Presuming that this is
the first time, I will say that the first thing to try is to look for any sort of BIOS-upgrade that may be available from HP for this particular model.
A Google search on "hp dv5000 bios" produced about 400 hits which strongly suggest that you are not alone.
Here's the soap... ACPI, as you may know, is a very sophisticated technique that laptops use to describe themselves: what hardware they have, where the internal switches-and-buttons are located, and exactly how an operating-system should push them. (So to speak.) You have
to use ACPI.
Anyway... the ACPI information is actually a program
, written in an interpreted language that Linux (and Windows) knows how to interpret.

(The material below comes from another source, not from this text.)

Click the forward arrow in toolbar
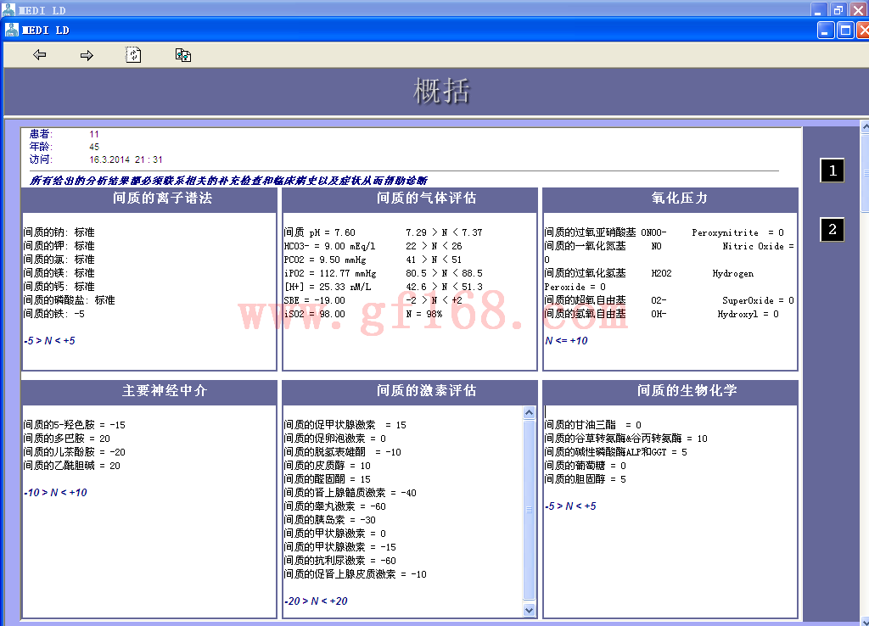 pyautogui.click(x=87, y=55)

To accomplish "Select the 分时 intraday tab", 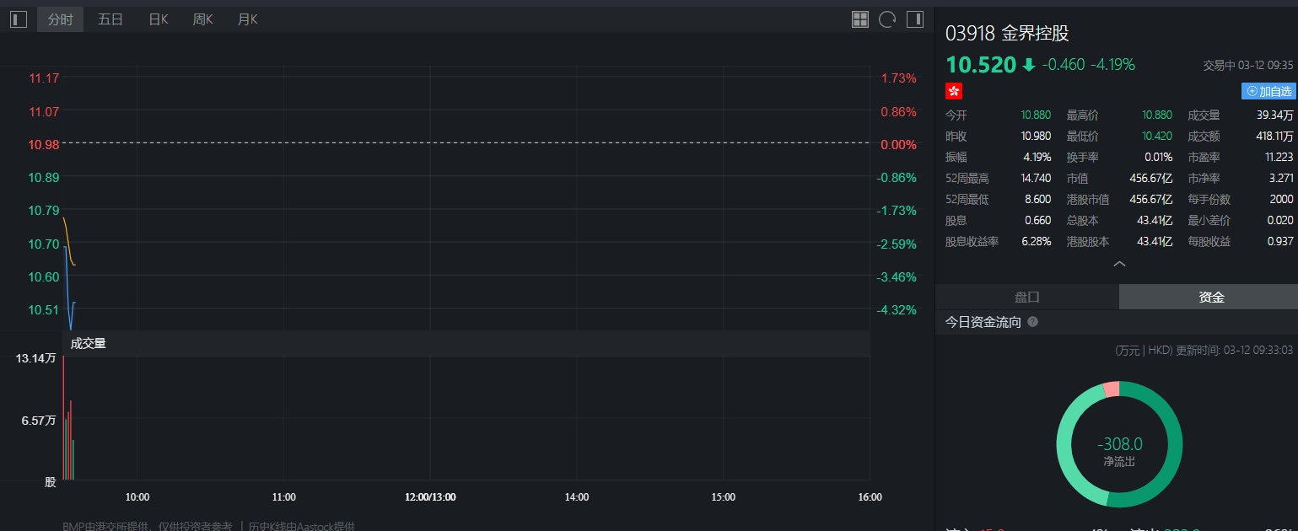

By running this program, the OS can build up a very detailed picture of this computer, and can control it.
But sometimes, there are bugs in that information. Most of the time, "BIOS upgrades" actually consist of patches to it. There can also be the issue (now mostly historical) that manufacturers used Microsoft's compilers and those compilers had a few small bugs in them. When the Linux interpreter was written, they followed the latest specifications exactly. Microsoft was working on it before the specs were quite finalized, and there were a few glitches that "got by."
There are amazing things that you can
do to bypass ACPI problems, including extracting the information out of the BIOS ROM, decompiling it, patching the source-code, recompiling it, and telling Linux to use that.
let's hope you don't actually have to do that. Let's hope that HP does
have a BIOS upgrade.
If they do, it'll consist of a program you can run (uhh, on Windows, "natcherly"
) which will build a floppy-disk that you can then boot. Which will replace the BIOS in "flash ROM."
Been there, done this. Good... luck.